Most prominent was an ordinance that would allow the city to offer a 5-year split of occupational tax revenue for any new business or industry that would bring significant job growth to the city.

The city splits occupational taxes 50-50 with the county, and the ordinance reviewed Wednesday allows for the city – at the discretion of the commission – to split its take over a 5-year period.

The commission also approved entering into a contract with Horizon to spread its sewer tap-on fees over a 5-year period and closing Proctor Lane and deeding that property to the landowners – Horizon and AKBD LLC.

Horizon officials have projected the mall would bring 1,000 jobs to the city and have an annual payroll of $30 million, and based on those numbers, the city would split $150,000 in annual revenue for the first five years, returning $360,000 to Horizon.

“They will pay the tax, and we would rebate it back to them,” Mayor Steve Eden said in a follow-up interview. He said those exact figures could change based on the actual numbers after the mall is fully operational.

City Administrator David Eaton stressed, however, that this ordinance was not written simply for Horizon’s project. The measure also is similar to steps taken by the city of Shelbyville. State incentives aren’t available for retail expansion.

“We had no vehicle in place for others, like industry,” he said. “All we had was property tax abatement. A lot of times through KBI [business incentive programs] at the state it was a matching situation. All we had was property tax, and now have occupational tax to attract new business.”

The ordinance specifies that to qualify for the occupational tax incentive a company must create a minimum of 100 new jobs and/or create a minimum annual payroll of $5 million.
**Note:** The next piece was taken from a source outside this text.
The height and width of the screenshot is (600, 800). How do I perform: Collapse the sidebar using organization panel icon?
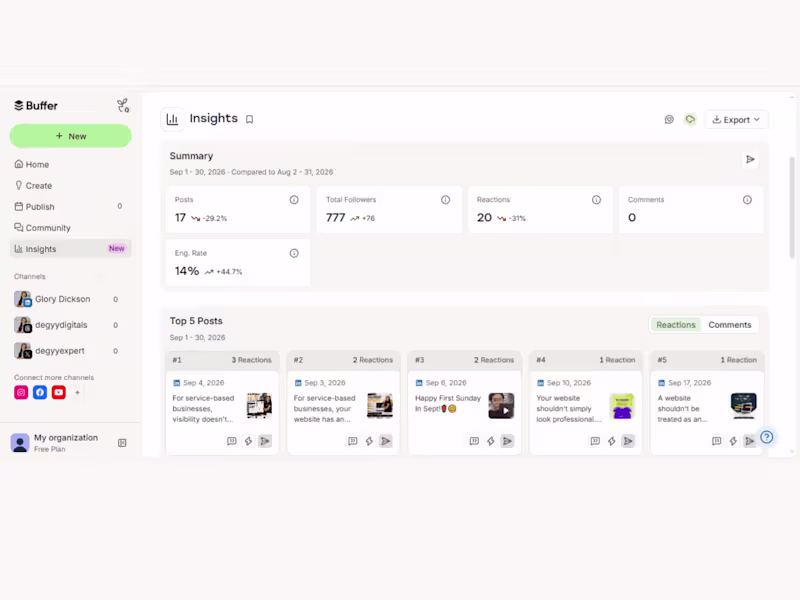pyautogui.click(x=122, y=443)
The incentive could be enacted at the suggestion of the mayor and with approval of the commission.

Similarly, the city had passed an ordinance earlier this year that allowed sewer tap-on fees for new businesses to be waived if that business was paying for construction of new sewer connections. City officials failed in their application for a Community Development Block Grant to pay for connecting its sewer system to Horizon’s property, which requires boring under Interstate 64 from behind the Pilot truck stop on Buck Creek Road.

That expense of boring under I-64 now falls to the city, and to help Horizon pay its tap-on fees, estimated at $360,000, the city would agree to spread them over 5 years.

“They have to pay the fee,” Eaton said. “What we did was spread it out for five years. We’ve done this before. We spread out the Whitney Young [substation] project over three years.”

The $360,000 is based on estimates provided by Horizon, which projects to use 15,000 gallons a day, or 450,000 a month. But, again, those numbers could change.
“Once they are established, per regular ordinance, we will have exact numbers,” Eaton said. “We re-evaluate and adjust. If they use more or less, then they pay more or less.

“We’ve done it this way for years. We only can take the company at its word. But if we find out they use more, we go after it.”

Proctor Lane is a small connecting road between Buck Creek (KY 1848) and Veechdale Road, which will be rerouted farther south and through the mall property. There are two vacant houses on the road, and the land along both sides is owned by Horizon or AKBD, a company owned by John Schnatter, founder and CEO of Papa John’s Pizza.

“Because they own property on both sides, we just turn it over,” Eaton said. “It’s like closing an alley.”

Those two houses are a stark symbol of the past in the face of the future being constructed at the site. Although no formal ground-breaking has occurred, Kelsey Construction of Shepherdsville, the subcontractor that will install the roads, water and sewer for the project, has been moving furiously to clear the area for the mall and the outlots that front it.